This "Neural Turing model" is an attempt to do that. If it turns out that it generalizes past toy problems, then it means that it is a "natural" way to embed algorithms of practical interests in a differentiable manifold. It will be a way to access the hidden topology of algorithms, and thus arbitrary ideas, that we intuitively "see" but we weren't able to mathematically model so far.

( * and presumably scaring the s*it out of MIRI once Google plugs it to a reinforcement learning framework :) )

Another advantage is that neuronal nets in most cases allow for fairly strainforward incorporation of additional information (side channels, lower layers). If this is combinaed with the algorithm learning is does allow fairly general integrative capabilities.

If you want to put it that way, nothing conceptually interesting is going on in any neural network paper - we already know they're universal.

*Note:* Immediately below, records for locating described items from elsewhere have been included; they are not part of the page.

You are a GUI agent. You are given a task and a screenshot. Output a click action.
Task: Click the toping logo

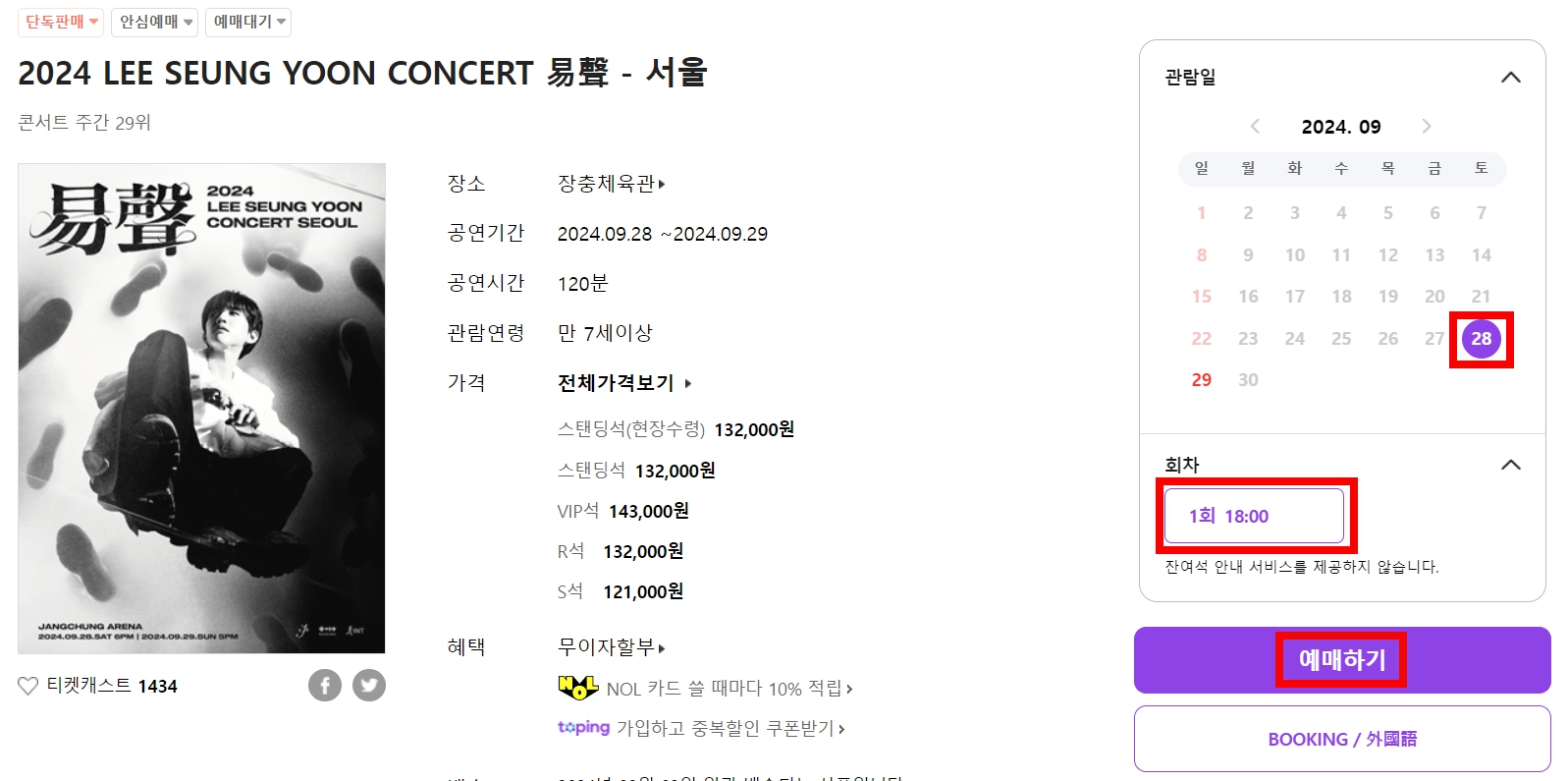click(x=583, y=728)
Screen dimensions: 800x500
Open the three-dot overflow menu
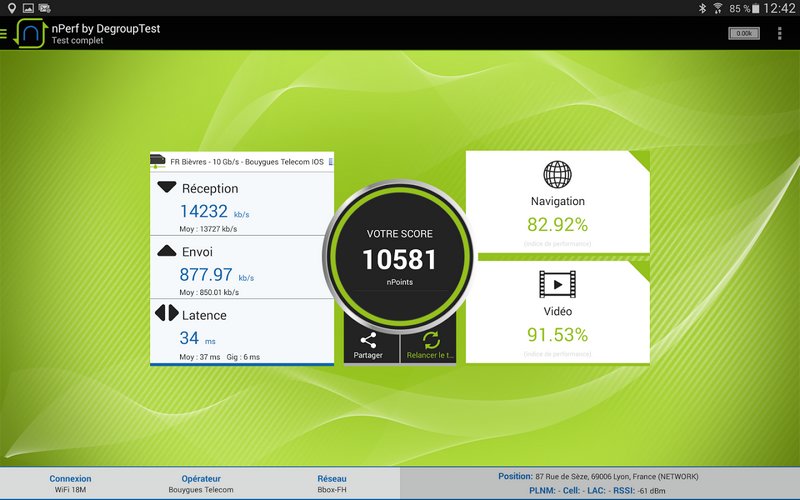780,33
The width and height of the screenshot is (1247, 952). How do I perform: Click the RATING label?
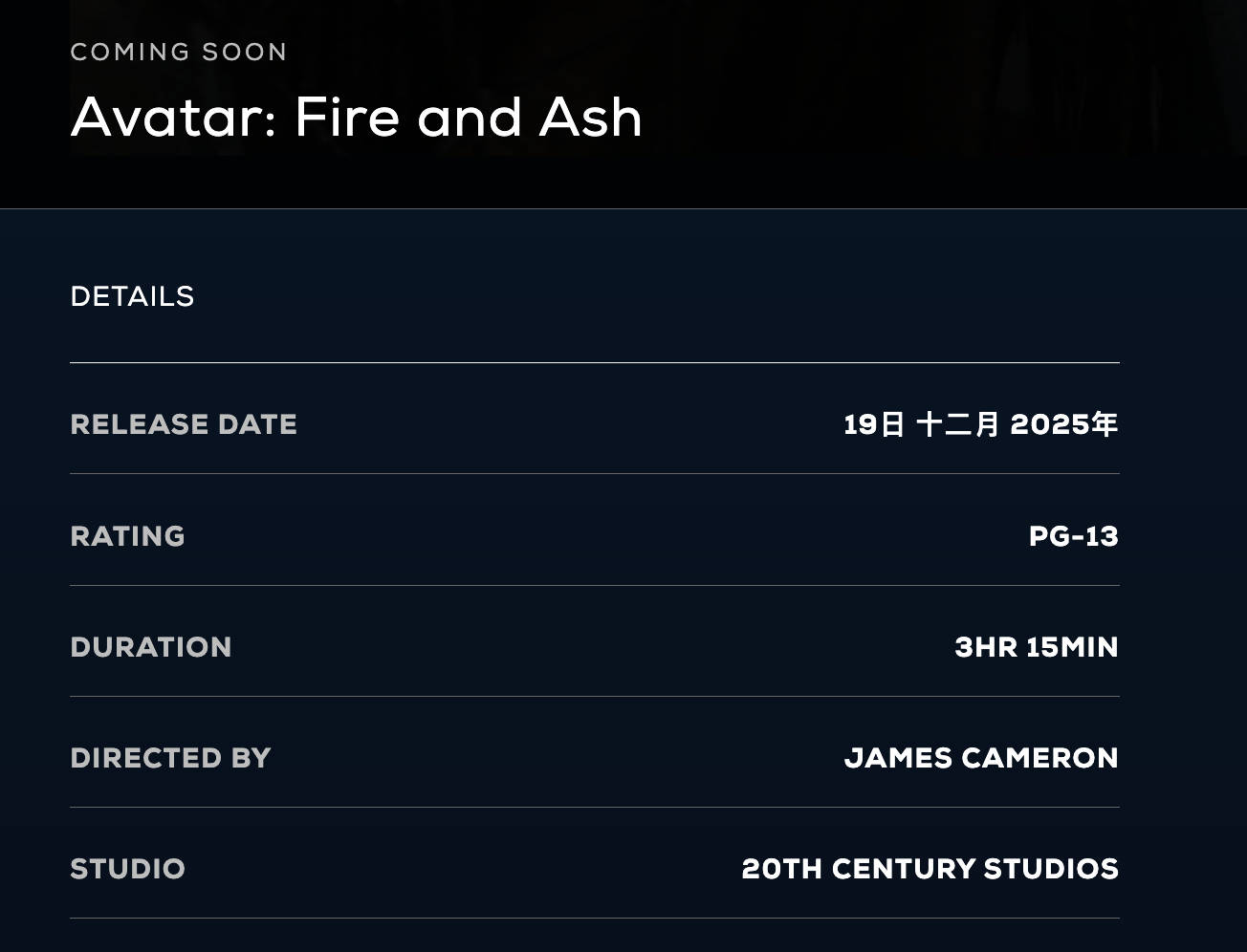[127, 536]
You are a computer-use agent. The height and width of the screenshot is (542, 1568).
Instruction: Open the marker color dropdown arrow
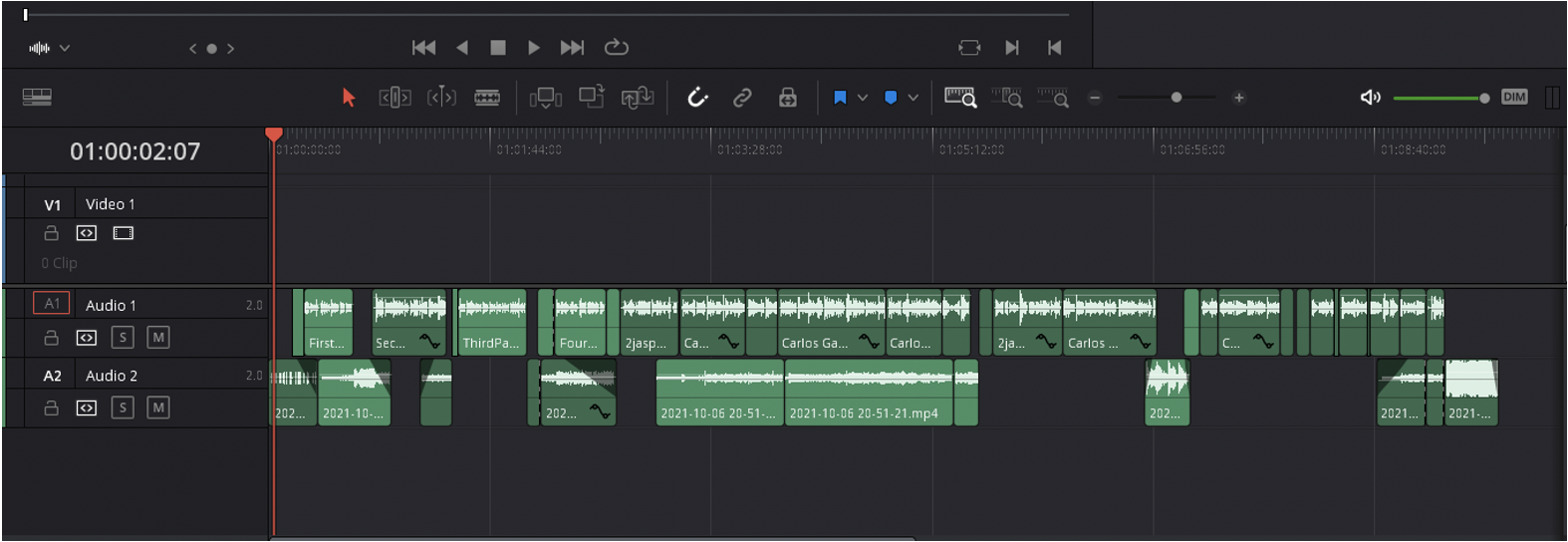[913, 98]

My problem is the details: I visualize neural networks as like pachinko machines or Galton's quincunx - you drop a bunch of bits (many balls) into the top (bottom) layer of neurons (pins) and they cascade down to the bottom based on the activation functions (spacing of pins & how many balls hit a pin simultaneously), and at the bottom (top) is emitted a final smaller output (1 ball somewhere). I don't get the details of what it means to add a memory to this many-to-one function.

Recurrent Neural Networks feed their outputs back into their inputs, and run continuously. Instead of visualizing a river flowing directly downstream, visualize a river with a little cove off to one side, where vortices swirl around.

I think another way to look at neural networks is they are nested non-linear regression models.

I am probably in the minority here, but I don't think the stuff in the OP is that interesting.

I hate the term "Neural Network", as do many serious people working in the field.

There are Perceptrons which were inspired by neurons but are quite different. There are other related techniques that optimize in various ways. There are real neurons which are very complex and rather arbitrary. And then there is the greatly simplified Integrate and Fire (IF) abstraction of a neuron, often with Hebbian learning added.

Perceptrons solve practical problems, but are not the answer to everything as some would have you believe. There are new and powerful kernal methods that can automatically condition data which extend perceptrons. There are many other algorithms such as learning hidden Markov models. IF neurons are used to try and understand brain functionality, but are not useful for solving real problems (far too computationally expensive for what they do).

Which one of these quite different technologies is being referred to as "Neural Network"?

The idea of wiring perceptrons back onto themselves with state is old. Perceptrons have been shown to be able to emulate just about any function, so yes, they would be Turing complete. Being able to learn meanginful weights for such "recurrent" networks is relatively recent (1990s?).

I'd think that deep neural networks as here with e.g. backprogation thru time/BPP are meant.